Bouton CPLU entendeur de voix

(1) Flavie Waters, Daniel Collerton, Dominique H. ffytche, Renaud Jardri, Delphine Pins, Robert Dudley, Jan Dirk Blom, Urs Peter Mosimann, Frank Eperjesi, Stephen Ford and Frank Larøi, Visual hallucinations in the psychosis spectrum and comparative information from neurodegenerative disorders and eye disease, Schizophrenia Bulletin, 40 suppl. no 4, S233-245, 2014.
(2) Frank Larøi, Tanya Marie Luhrmann, Vaughen Bell, William A. Christian Jr, Smita Deshpande, Charles Fernyhough, Janis Jenkins and Agela Woods, Culture and Hallucinations: Overview and Future Directions, Schizophrenia Bulletin, 40 suppl. n° 4, S213-S220, 2014.

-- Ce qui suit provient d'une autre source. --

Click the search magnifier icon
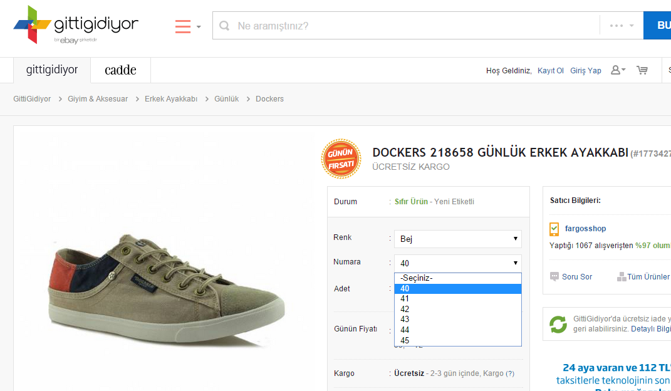Screen dimensions: 671x391 pyautogui.click(x=224, y=26)
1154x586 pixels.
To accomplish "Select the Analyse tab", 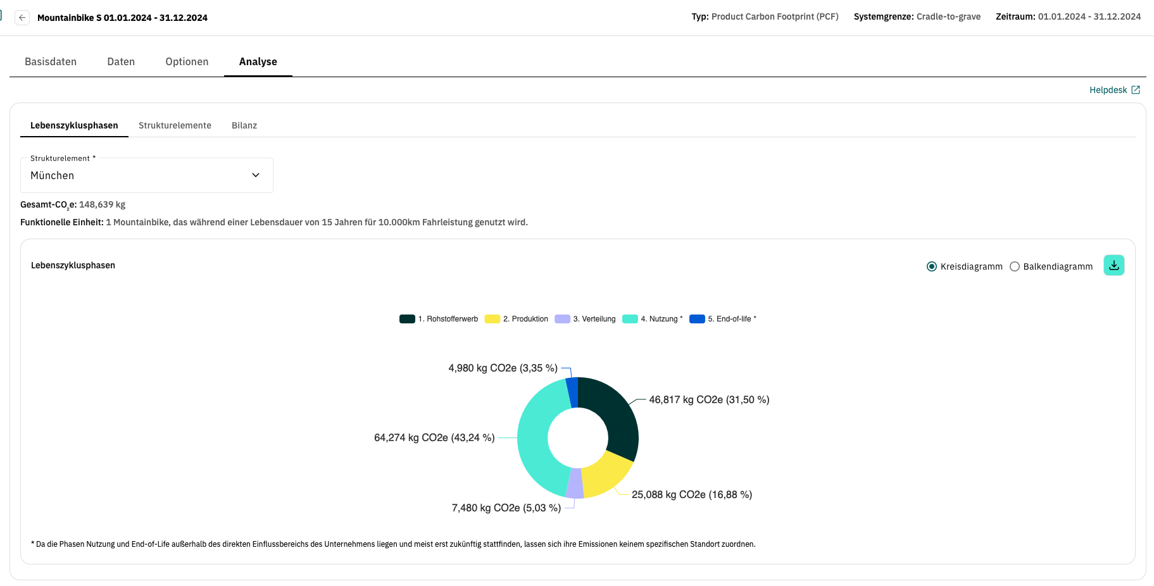I will pos(258,61).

(3) Louise C. Johns, Kristiina Kompus, Melissa Connell, Clara Humpston, Tania M. Lincoln, Eleanor Longden, Antonio Preti, Ben Alderson-Day, Johanna C. Badcock, Matteo Cella, Charles Fernyhough, Simon McCarthy-Jones, Emmanuelle Peters, Andrea Raballo, James Scott, Sara Siddi, Iris E. Sommer and Frank Larøi, Auditory Verbal Hallucinations in Persons With and Without a Need for Care, Schizophrenia Bulletin, vol. 40 suppl., n° 4, S255-S264, 2014.
(4) Angela Woods, Nev Jones, Marco Bernini, Felicity Callard, Ben Alderson-Day, Johanna C. Badcock, Vaughan Bell, Chris C. H. Cook, Thomas Csordas, Clara Humpston, Joel Krueger, Frank Larøi, Simon McCarthy-Jones, Peter Moseley, Hilary Powell, Andrea Raballo, David Smailes and Charles Fernyhough, Interdisciplinary Approaches to the Phenomenology of Auditory Verbal Hallucinations, Schizophrenia Bulletin, 40 suppl. n° 4, S246-S254, 2014.

(5) Anna Ruddle, Olivier Masson, Til Wykes, A review of hearing voices groups: Evidence and mechanisms of change, Clinical Psychology Review 31 (2011) 757-766.